Problem to solve =
Search the data below for the word "field" and report how many lines contain it. Nothing but the number is needed.

*** Opening of Data to examine ***

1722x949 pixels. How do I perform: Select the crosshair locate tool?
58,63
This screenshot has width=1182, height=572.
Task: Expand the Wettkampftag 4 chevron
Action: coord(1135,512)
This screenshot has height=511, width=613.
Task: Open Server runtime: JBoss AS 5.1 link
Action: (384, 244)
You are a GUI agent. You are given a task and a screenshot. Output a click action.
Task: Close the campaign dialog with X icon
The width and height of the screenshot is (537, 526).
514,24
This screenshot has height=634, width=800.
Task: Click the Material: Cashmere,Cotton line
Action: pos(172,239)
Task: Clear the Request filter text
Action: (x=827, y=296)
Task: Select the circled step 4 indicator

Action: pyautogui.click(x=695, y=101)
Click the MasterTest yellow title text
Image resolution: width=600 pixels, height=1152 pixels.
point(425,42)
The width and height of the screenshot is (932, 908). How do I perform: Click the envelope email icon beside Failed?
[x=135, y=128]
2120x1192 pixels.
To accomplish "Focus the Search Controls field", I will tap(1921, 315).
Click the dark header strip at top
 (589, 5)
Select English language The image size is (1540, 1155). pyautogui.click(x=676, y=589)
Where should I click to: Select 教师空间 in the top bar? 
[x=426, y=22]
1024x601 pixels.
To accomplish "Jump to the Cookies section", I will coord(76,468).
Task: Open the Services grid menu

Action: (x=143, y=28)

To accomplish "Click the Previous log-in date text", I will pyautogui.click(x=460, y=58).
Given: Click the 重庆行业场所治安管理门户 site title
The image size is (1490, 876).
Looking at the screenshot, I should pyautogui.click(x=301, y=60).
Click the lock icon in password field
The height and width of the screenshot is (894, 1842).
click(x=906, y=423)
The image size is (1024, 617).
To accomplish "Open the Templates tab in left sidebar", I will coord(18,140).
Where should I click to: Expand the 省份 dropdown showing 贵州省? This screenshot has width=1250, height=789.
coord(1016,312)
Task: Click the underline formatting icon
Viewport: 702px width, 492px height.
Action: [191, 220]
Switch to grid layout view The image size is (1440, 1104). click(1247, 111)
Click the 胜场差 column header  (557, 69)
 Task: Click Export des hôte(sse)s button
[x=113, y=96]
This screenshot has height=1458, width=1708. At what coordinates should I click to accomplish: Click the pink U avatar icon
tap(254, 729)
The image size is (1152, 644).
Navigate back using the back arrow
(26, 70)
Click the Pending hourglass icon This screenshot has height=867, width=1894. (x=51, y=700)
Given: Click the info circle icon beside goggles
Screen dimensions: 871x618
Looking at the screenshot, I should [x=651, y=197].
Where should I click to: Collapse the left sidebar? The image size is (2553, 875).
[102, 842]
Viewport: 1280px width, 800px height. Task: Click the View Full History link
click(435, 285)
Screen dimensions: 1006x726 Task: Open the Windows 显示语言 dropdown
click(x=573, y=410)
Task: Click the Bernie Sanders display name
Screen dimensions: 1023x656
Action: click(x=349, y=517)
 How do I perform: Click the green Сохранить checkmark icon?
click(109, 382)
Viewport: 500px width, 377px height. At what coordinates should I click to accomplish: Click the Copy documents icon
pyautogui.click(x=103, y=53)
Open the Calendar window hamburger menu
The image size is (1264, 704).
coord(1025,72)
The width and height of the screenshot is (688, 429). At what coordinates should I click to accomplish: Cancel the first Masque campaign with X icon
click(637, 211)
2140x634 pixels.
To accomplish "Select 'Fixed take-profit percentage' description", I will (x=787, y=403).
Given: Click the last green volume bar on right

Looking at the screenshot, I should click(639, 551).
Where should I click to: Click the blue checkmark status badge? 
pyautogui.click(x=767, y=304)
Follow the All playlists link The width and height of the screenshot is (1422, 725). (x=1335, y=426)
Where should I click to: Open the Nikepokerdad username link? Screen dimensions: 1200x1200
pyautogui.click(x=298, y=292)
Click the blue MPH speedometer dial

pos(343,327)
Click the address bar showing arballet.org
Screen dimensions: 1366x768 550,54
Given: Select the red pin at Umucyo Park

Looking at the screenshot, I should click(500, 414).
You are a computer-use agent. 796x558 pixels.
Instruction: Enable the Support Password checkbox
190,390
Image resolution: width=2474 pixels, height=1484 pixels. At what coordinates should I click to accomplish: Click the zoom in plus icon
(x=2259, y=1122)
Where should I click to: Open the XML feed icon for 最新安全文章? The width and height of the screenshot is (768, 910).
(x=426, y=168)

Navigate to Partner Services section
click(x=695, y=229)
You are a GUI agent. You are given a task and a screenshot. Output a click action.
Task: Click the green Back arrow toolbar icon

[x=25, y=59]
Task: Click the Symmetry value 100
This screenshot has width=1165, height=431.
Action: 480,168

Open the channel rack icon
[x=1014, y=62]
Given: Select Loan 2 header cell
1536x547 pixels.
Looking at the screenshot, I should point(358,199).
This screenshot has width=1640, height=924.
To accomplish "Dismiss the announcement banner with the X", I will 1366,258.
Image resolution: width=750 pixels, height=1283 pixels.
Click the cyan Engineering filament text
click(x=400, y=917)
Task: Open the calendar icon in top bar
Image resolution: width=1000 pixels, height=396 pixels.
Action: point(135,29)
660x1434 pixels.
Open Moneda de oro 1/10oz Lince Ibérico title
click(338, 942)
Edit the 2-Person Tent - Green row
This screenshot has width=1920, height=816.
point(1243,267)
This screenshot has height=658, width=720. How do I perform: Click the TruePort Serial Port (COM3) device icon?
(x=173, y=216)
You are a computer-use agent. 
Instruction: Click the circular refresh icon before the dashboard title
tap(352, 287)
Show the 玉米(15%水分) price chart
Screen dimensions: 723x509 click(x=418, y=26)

*** Close of Data to examine ***

Answer for this exercise =
2